According to the Illinois Institute of Technology (2008) "during his leadership, Raymond steered the school through some its most challenging financial years. The economy of the 1920s heavily impacted corporate support, including that of the founding Armour family. But a major rallying effort by the growing Alumni Association brought in much-needed and stabilizing income. Raymond also presided over a Board of Trustees agreement to merge Armour Institute with the School of Engineering at Northwestern. Approved in 1926, the plan called for ambitious fundraising and spending for new buildings prior to a merger. The plan was abandoned by 1929."

Raymond was Editor-in-chief of the Cyclopedia of Modern Shop Practice. where he was assisted by a corps of mechanical engineers, designers, and specialists in shop methods and management.

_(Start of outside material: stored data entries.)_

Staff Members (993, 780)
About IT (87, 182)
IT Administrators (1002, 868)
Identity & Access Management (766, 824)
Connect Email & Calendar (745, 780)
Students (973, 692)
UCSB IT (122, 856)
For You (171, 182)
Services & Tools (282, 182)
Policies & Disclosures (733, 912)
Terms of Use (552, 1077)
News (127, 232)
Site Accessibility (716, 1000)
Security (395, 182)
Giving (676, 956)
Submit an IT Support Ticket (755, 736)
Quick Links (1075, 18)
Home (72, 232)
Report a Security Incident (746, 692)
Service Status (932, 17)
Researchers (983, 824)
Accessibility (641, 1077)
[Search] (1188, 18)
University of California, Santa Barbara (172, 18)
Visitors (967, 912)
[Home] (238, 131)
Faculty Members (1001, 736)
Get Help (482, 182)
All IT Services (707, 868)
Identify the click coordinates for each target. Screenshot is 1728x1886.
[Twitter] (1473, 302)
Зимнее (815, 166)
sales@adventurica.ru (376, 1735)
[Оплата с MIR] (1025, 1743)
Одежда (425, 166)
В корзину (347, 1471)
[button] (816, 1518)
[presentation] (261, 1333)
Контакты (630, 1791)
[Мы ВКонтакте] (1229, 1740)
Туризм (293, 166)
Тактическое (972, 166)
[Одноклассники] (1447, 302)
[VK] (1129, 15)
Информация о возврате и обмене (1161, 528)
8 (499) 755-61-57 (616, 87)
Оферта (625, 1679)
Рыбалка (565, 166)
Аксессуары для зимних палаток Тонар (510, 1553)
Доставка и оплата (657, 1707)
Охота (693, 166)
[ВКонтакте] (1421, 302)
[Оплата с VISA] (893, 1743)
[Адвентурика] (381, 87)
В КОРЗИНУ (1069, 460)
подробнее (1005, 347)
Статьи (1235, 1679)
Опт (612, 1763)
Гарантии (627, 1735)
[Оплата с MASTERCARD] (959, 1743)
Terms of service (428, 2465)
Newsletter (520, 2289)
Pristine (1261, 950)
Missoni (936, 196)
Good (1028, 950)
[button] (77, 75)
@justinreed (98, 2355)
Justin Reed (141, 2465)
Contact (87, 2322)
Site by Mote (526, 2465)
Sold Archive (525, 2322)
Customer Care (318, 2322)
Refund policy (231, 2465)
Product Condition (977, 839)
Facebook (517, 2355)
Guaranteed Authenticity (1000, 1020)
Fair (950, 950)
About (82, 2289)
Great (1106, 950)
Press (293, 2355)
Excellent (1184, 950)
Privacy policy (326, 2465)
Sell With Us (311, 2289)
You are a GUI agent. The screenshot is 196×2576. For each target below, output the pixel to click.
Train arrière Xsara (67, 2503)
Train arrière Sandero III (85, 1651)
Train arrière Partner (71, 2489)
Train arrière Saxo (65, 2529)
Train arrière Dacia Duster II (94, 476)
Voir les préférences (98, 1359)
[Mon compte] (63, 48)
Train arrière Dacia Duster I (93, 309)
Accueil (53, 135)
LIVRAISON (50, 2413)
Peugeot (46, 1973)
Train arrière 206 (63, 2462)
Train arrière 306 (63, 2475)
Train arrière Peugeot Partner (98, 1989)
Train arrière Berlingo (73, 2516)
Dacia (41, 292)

== Selected publications ==
- Raymond, Howard Monroe, ed. Cyclopedia of Modern Shop Practice. 1903/06/09. Vol, 1; Vol. 2; Vol. 3; and Vol. 4
- Raymond, Howard Monroe, ed. Cyclopedia of mechanical engineering: a general reference work on machine shop practice, tool making, forging, pattern making, foundry, work, metallurgy, steam boilers and engines, gas producers, gas engines, automobiles, elevators, refrigeration, sheet metal work, mechanical drawing, machine design, etc. Vol. 1-6. American technical society, 1910.

Articles, a selection:
- Raymond, Howard M. "Some Aspects of Technical Education with Especial Reference to the Teaching of Physics." School Science and Mathematics 5.1 (1905): 15-22.